BEGIN INPUT

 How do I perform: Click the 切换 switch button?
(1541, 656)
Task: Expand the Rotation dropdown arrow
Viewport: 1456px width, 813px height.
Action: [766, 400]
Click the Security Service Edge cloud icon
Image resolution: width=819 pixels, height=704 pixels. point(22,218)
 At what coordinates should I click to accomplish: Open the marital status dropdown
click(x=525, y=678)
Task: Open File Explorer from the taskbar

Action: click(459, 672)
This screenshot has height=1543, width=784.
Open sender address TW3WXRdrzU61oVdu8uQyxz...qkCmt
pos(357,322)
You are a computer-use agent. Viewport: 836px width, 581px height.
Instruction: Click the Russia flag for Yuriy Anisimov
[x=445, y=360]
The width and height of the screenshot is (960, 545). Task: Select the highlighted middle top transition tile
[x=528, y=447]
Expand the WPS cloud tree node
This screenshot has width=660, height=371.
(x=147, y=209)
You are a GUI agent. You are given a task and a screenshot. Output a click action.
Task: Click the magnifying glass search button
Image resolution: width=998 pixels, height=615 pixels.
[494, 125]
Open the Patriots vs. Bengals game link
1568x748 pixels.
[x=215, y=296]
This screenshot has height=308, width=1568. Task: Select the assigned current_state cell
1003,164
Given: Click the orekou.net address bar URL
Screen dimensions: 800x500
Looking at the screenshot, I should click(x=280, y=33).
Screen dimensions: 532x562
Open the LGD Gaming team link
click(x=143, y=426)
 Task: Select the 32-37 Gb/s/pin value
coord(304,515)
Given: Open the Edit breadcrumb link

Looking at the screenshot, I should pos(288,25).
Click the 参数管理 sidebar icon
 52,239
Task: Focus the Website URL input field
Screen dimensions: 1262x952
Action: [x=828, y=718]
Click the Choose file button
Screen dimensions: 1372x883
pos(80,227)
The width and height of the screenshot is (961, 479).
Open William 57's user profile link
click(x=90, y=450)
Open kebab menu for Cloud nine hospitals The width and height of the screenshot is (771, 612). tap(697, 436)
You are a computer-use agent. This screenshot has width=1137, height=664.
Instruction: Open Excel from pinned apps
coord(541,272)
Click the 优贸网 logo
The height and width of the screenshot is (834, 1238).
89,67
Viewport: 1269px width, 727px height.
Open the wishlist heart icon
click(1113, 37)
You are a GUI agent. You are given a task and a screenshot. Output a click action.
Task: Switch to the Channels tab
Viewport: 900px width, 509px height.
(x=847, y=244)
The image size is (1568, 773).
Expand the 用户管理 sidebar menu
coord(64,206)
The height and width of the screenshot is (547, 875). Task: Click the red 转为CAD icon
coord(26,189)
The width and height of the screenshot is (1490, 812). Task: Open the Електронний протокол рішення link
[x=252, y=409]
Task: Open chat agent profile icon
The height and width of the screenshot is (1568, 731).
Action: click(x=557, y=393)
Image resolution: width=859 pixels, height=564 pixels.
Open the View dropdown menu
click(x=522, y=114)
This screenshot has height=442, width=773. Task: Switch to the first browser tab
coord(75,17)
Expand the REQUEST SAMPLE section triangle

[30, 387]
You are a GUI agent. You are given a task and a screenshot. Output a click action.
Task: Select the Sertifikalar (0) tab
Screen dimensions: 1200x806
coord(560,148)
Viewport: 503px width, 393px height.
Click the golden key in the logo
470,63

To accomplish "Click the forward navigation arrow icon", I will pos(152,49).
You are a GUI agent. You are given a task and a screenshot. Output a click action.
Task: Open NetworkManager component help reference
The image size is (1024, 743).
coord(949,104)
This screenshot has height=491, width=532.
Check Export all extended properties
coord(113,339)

END INPUT

*WHAT TO DO*
Without omission, return all of the records exactly as given.

*ANSWER TO THIS PROBLEM*
 How do I perform: Click the 切换 switch button?
(1541, 656)
Task: Expand the Rotation dropdown arrow
Viewport: 1456px width, 813px height.
Action: [766, 400]
Click the Security Service Edge cloud icon
Image resolution: width=819 pixels, height=704 pixels. point(22,218)
 At what coordinates should I click to accomplish: Open the marital status dropdown
click(x=525, y=678)
Task: Open File Explorer from the taskbar

Action: click(459, 672)
This screenshot has height=1543, width=784.
Open sender address TW3WXRdrzU61oVdu8uQyxz...qkCmt
pos(357,322)
You are a computer-use agent. Viewport: 836px width, 581px height.
Instruction: Click the Russia flag for Yuriy Anisimov
[x=445, y=360]
The width and height of the screenshot is (960, 545). Task: Select the highlighted middle top transition tile
[x=528, y=447]
Expand the WPS cloud tree node
This screenshot has width=660, height=371.
(x=147, y=209)
You are a GUI agent. You are given a task and a screenshot. Output a click action.
Task: Click the magnifying glass search button
Image resolution: width=998 pixels, height=615 pixels.
[494, 125]
Open the Patriots vs. Bengals game link
1568x748 pixels.
[x=215, y=296]
This screenshot has height=308, width=1568. Task: Select the assigned current_state cell
1003,164
Given: Click the orekou.net address bar URL
Screen dimensions: 800x500
Looking at the screenshot, I should click(x=280, y=33).
Screen dimensions: 532x562
Open the LGD Gaming team link
click(x=143, y=426)
 Task: Select the 32-37 Gb/s/pin value
coord(304,515)
Given: Open the Edit breadcrumb link

Looking at the screenshot, I should pos(288,25).
Click the 参数管理 sidebar icon
 52,239
Task: Focus the Website URL input field
Screen dimensions: 1262x952
Action: [x=828, y=718]
Click the Choose file button
Screen dimensions: 1372x883
pos(80,227)
The width and height of the screenshot is (961, 479).
Open William 57's user profile link
click(x=90, y=450)
Open kebab menu for Cloud nine hospitals The width and height of the screenshot is (771, 612). tap(697, 436)
You are a computer-use agent. This screenshot has width=1137, height=664.
Instruction: Open Excel from pinned apps
coord(541,272)
Click the 优贸网 logo
The height and width of the screenshot is (834, 1238).
89,67
Viewport: 1269px width, 727px height.
Open the wishlist heart icon
click(1113, 37)
You are a GUI agent. You are given a task and a screenshot. Output a click action.
Task: Switch to the Channels tab
Viewport: 900px width, 509px height.
(x=847, y=244)
The image size is (1568, 773).
Expand the 用户管理 sidebar menu
coord(64,206)
The height and width of the screenshot is (547, 875). Task: Click the red 转为CAD icon
coord(26,189)
The width and height of the screenshot is (1490, 812). Task: Open the Електронний протокол рішення link
[x=252, y=409]
Task: Open chat agent profile icon
The height and width of the screenshot is (1568, 731).
Action: click(x=557, y=393)
Image resolution: width=859 pixels, height=564 pixels.
Open the View dropdown menu
click(x=522, y=114)
This screenshot has height=442, width=773. Task: Switch to the first browser tab
coord(75,17)
Expand the REQUEST SAMPLE section triangle

[30, 387]
You are a GUI agent. You are given a task and a screenshot. Output a click action.
Task: Select the Sertifikalar (0) tab
Screen dimensions: 1200x806
coord(560,148)
Viewport: 503px width, 393px height.
Click the golden key in the logo
470,63

To accomplish "Click the forward navigation arrow icon", I will pos(152,49).
You are a GUI agent. You are given a task and a screenshot. Output a click action.
Task: Open NetworkManager component help reference
The image size is (1024, 743).
coord(949,104)
This screenshot has height=491, width=532.
Check Export all extended properties
coord(113,339)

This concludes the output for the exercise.